__YOUR OBJECTIVE__
For the listing below, the answer is an exact retyping of the lines from the one with "780x560 pixels." through the one with "The width and height of the screenshot is (1024, 545).", both included, without pictures.

__SOURCE MATERIAL__
_ _ _ _

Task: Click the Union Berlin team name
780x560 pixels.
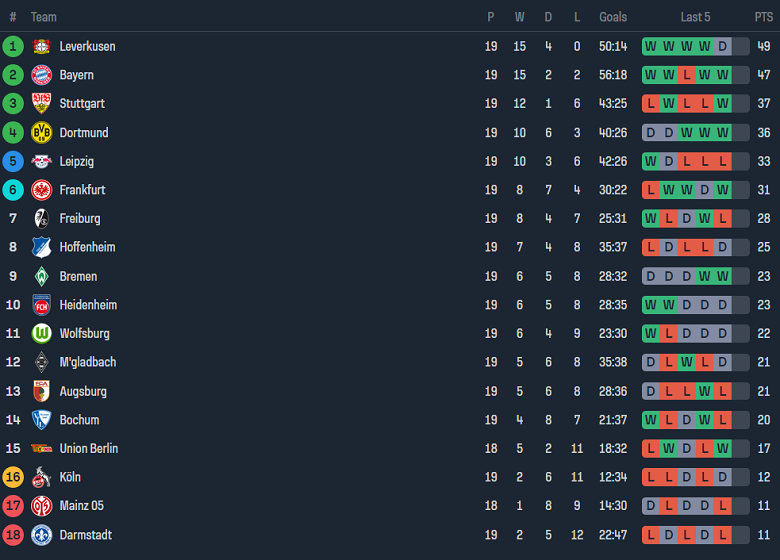Action: (x=88, y=449)
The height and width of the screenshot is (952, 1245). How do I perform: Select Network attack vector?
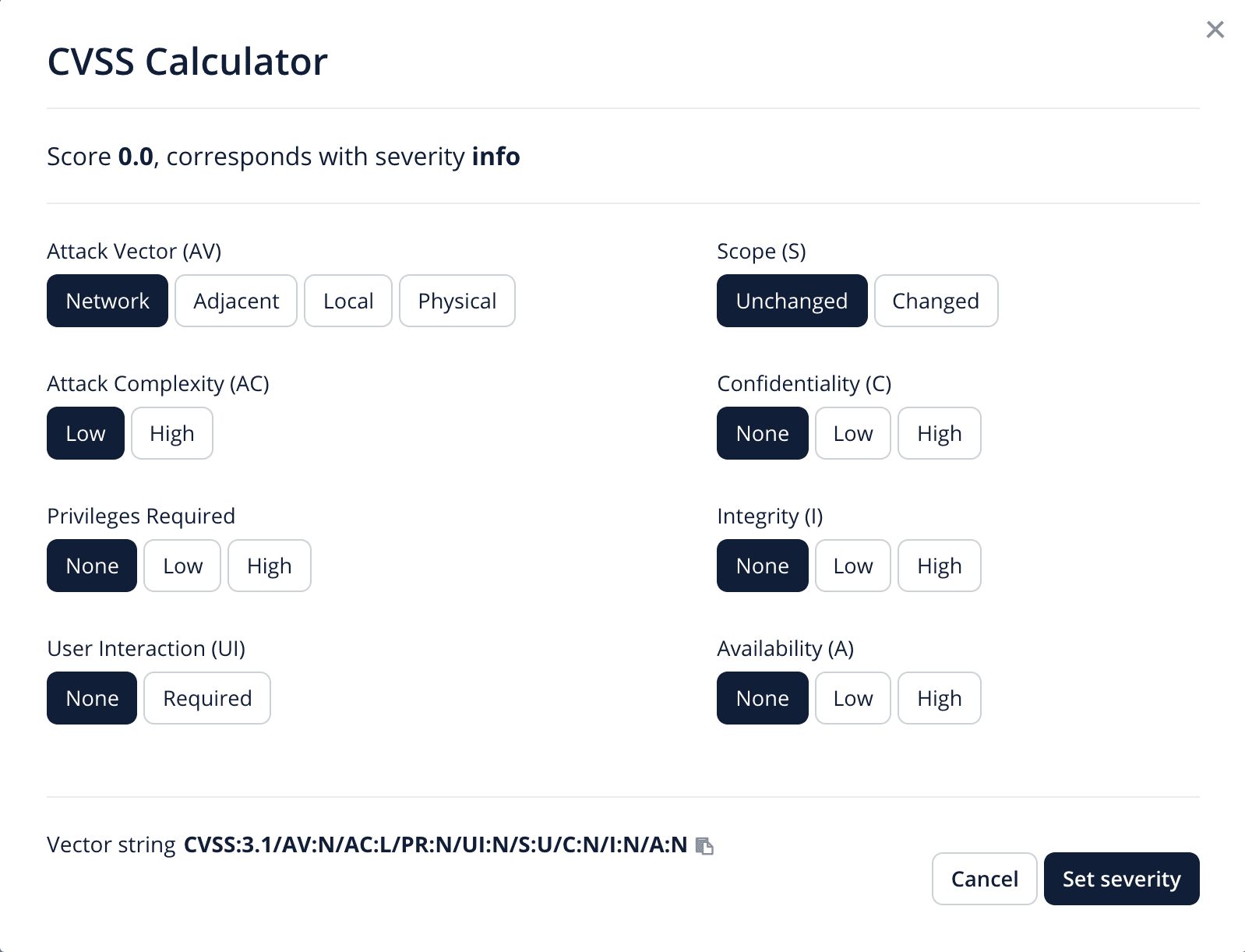tap(108, 301)
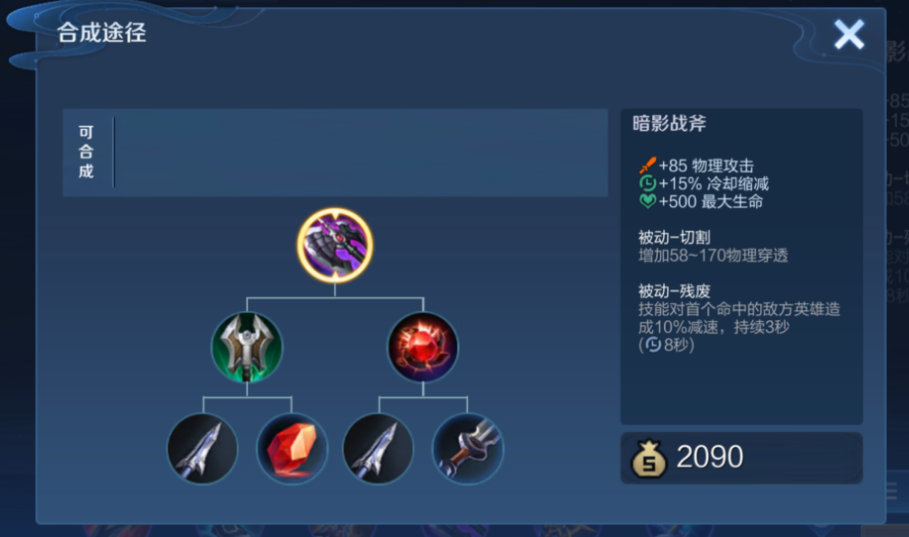Select the gold-ringed 暗影战斧 icon at tree top
Viewport: 909px width, 537px height.
pos(335,245)
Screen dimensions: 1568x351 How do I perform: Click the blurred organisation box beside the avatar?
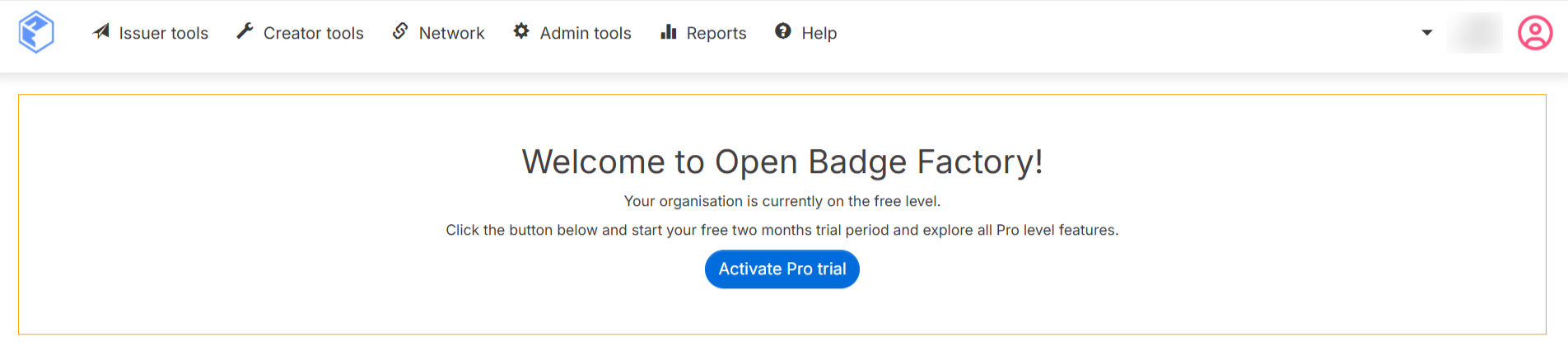pos(1476,33)
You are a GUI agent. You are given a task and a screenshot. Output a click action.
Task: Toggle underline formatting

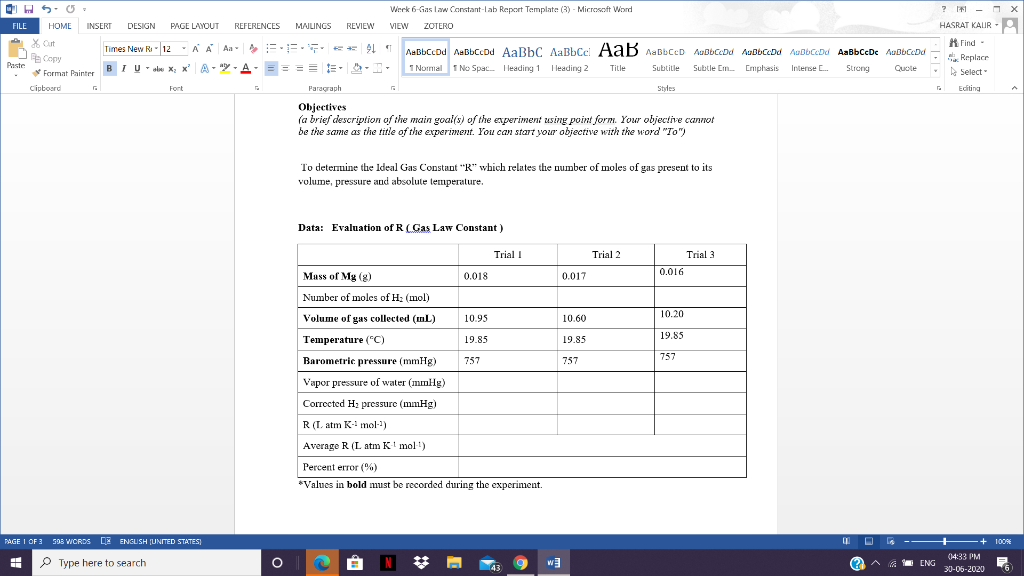(137, 68)
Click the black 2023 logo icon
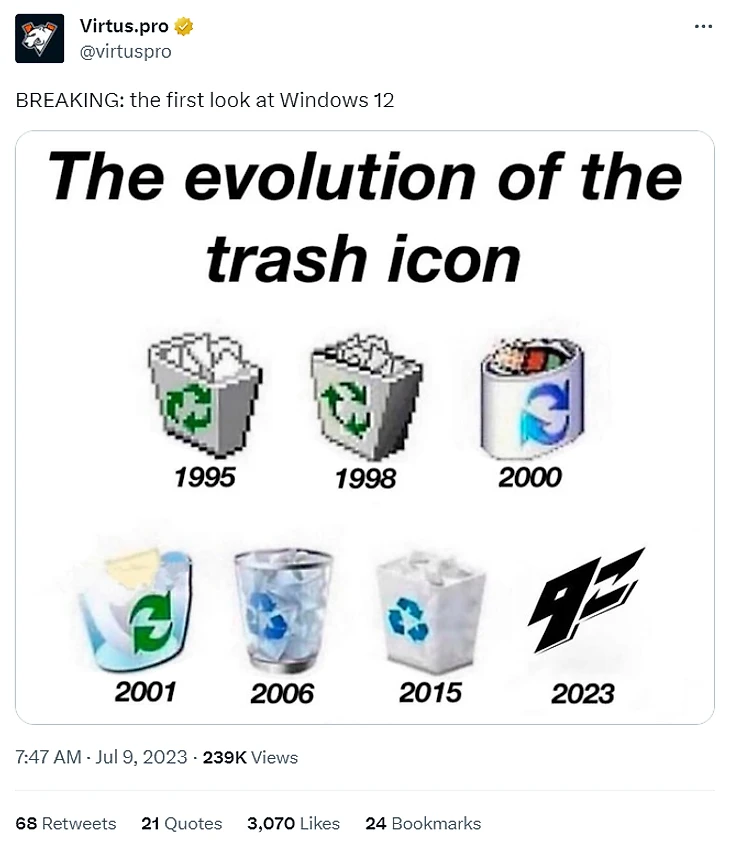The width and height of the screenshot is (730, 848). pos(585,600)
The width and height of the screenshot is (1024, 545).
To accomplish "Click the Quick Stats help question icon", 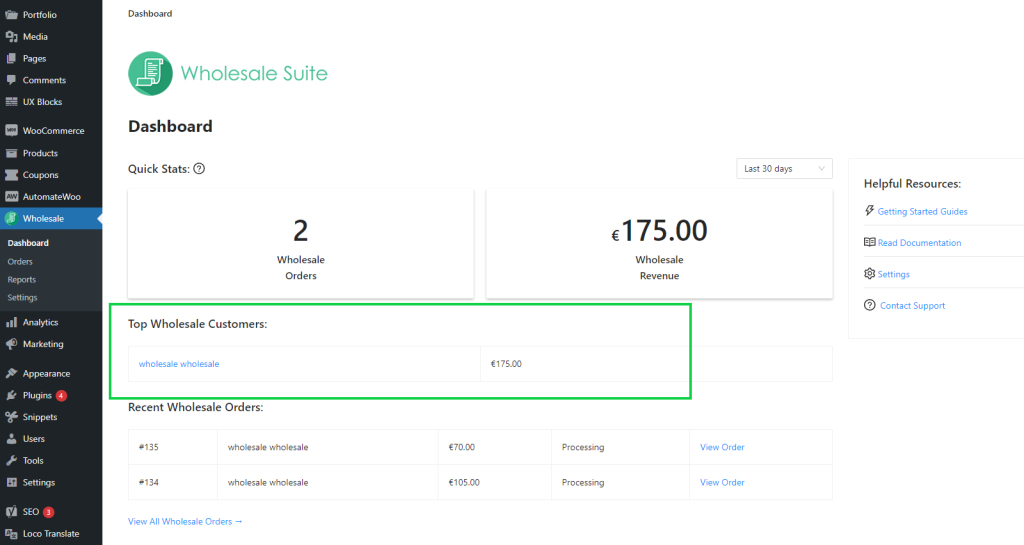I will coord(199,169).
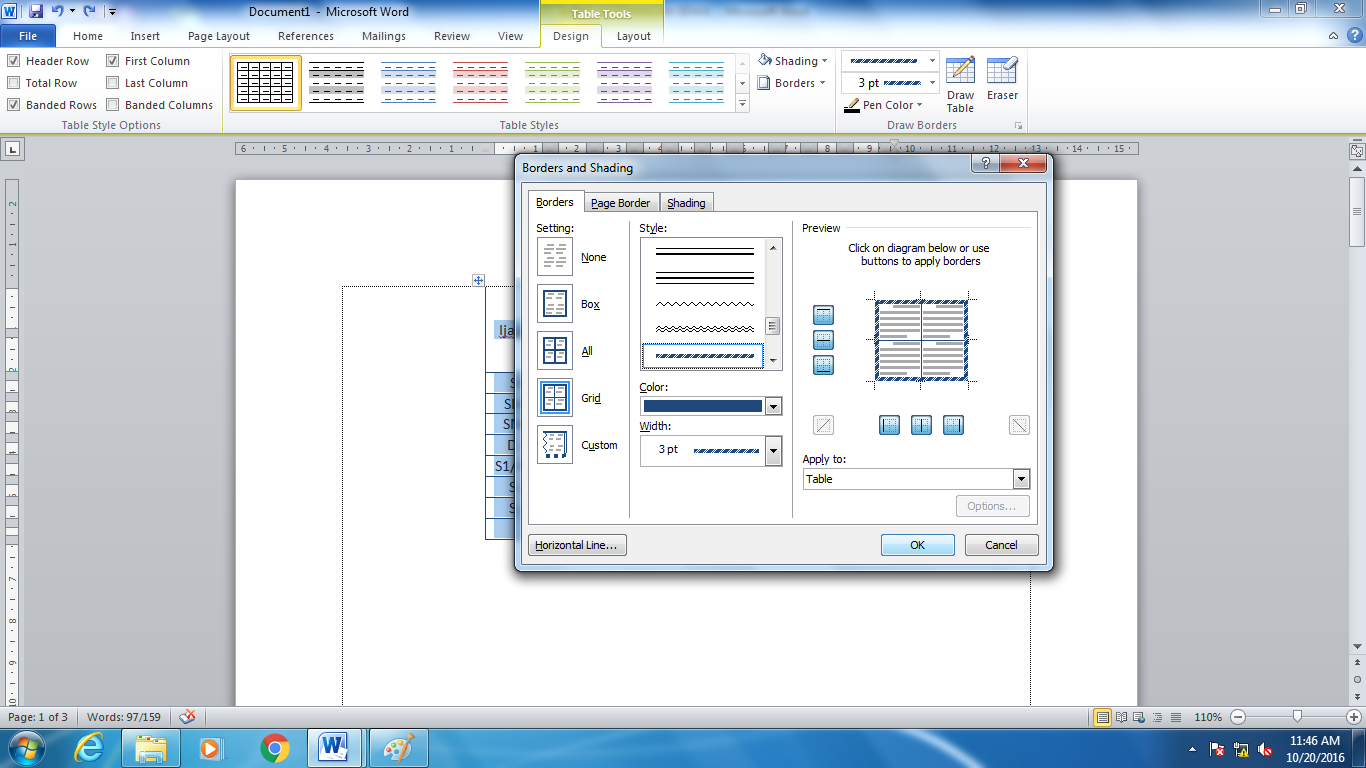The height and width of the screenshot is (768, 1366).
Task: Enable the Total Row option
Action: [13, 82]
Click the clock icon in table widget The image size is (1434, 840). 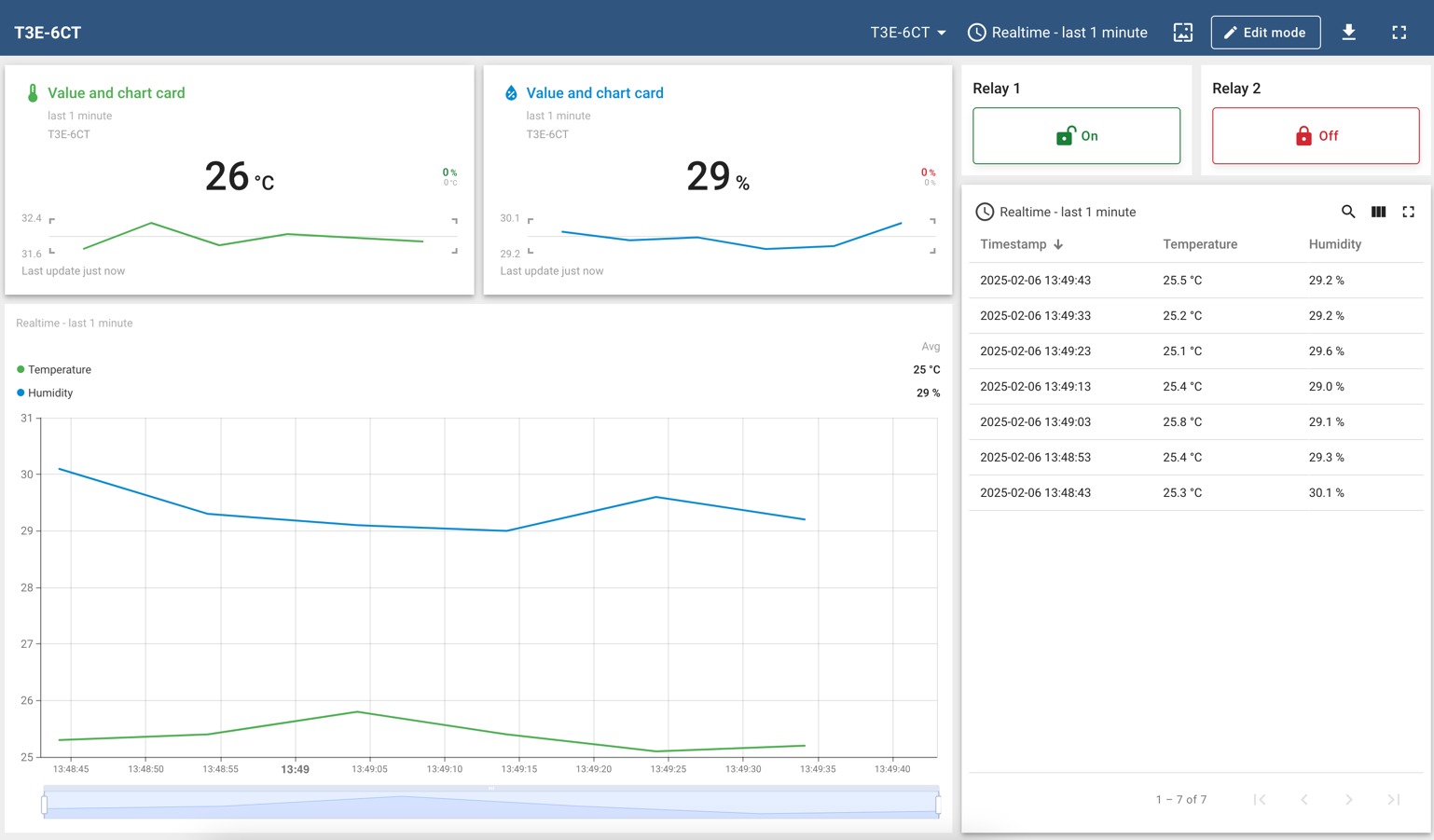pos(985,212)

_ _ _ _

__ANSWER TO THIS EXERCISE__
780x560 pixels.
Action: (x=88, y=449)
The height and width of the screenshot is (952, 1245). How do I perform: Select Network attack vector?
tap(108, 301)
Select the gold-ringed 暗影战斧 icon at tree top
Viewport: 909px width, 537px height.
pos(335,245)
Screen dimensions: 1568x351 How do I perform: Click the blurred organisation box beside the avatar?
pos(1476,33)
You are a GUI agent. You are given a task and a screenshot. Output a click action.
Task: Toggle underline formatting

(137, 68)
Click the black 2023 logo icon
The width and height of the screenshot is (730, 848). pos(585,600)
The width and height of the screenshot is (1024, 545).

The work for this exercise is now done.